Instructions to follow =
Collect every line in the entries below that contains the string "Reduced", and copy each one out in full.

[Word and element pointing entries]
======

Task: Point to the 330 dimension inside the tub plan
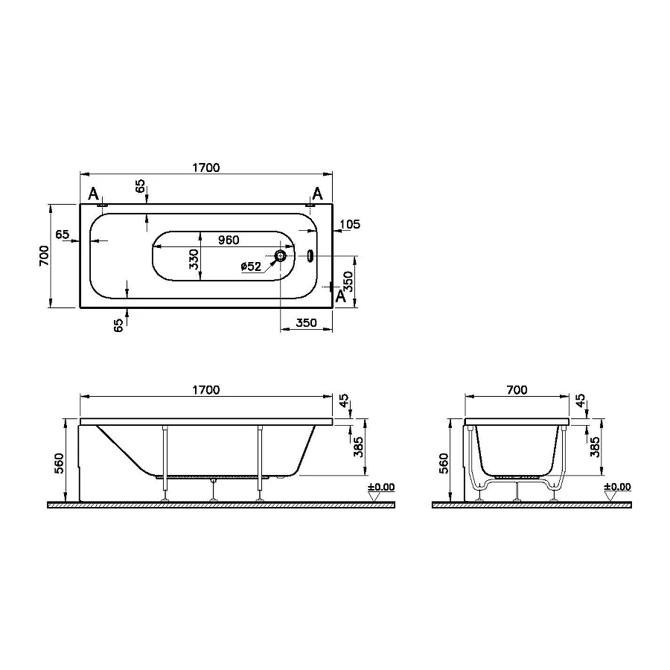(x=194, y=258)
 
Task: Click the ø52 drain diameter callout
(x=251, y=267)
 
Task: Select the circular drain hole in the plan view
(x=281, y=256)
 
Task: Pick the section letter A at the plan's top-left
(x=93, y=194)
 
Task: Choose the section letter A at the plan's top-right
(x=317, y=194)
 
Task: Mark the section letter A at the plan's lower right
(x=341, y=296)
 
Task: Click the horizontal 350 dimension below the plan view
(x=306, y=323)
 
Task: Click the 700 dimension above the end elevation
(x=516, y=389)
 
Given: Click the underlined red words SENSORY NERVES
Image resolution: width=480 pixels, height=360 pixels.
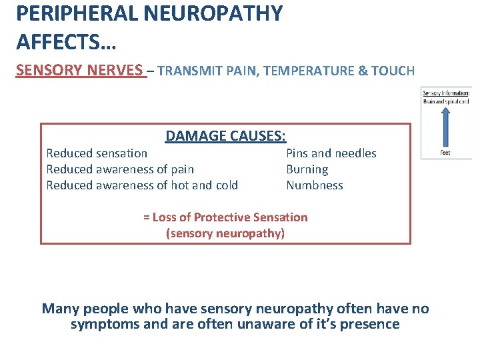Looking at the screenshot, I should click(x=80, y=71).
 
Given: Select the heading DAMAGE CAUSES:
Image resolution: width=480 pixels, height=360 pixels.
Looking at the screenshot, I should click(x=226, y=136).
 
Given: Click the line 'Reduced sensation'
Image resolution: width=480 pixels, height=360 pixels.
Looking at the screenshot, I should click(x=97, y=153).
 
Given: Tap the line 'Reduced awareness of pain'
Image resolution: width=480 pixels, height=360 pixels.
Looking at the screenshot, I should click(x=120, y=169).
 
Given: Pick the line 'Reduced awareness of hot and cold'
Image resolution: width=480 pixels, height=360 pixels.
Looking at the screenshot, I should click(x=142, y=185).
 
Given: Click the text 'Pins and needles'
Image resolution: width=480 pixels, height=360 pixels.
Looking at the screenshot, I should click(x=331, y=153).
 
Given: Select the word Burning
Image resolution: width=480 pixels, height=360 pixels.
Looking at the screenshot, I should click(x=307, y=169).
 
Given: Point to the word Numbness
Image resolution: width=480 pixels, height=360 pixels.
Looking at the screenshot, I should click(x=315, y=185).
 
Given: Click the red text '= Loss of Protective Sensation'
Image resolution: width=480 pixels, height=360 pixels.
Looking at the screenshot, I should click(x=225, y=217).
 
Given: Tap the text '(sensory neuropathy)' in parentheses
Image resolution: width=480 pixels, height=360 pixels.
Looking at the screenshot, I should click(x=225, y=233).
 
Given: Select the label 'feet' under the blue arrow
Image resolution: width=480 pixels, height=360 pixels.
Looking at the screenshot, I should click(x=445, y=153).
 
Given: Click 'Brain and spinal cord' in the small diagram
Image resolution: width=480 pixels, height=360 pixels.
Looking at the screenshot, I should click(x=446, y=101).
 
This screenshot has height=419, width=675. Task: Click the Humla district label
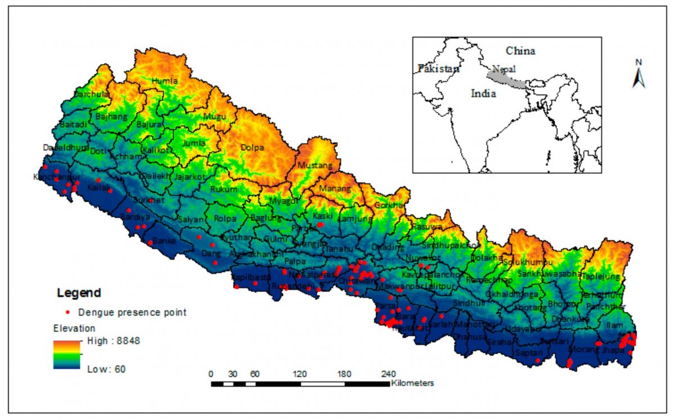pyautogui.click(x=165, y=81)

======

Correct result =
Given: Click the line 'Reduced sensation'
Given: Tap the line 'Reduced awareness of pain'
Given: Pick the line 'Reduced awareness of hot and cold'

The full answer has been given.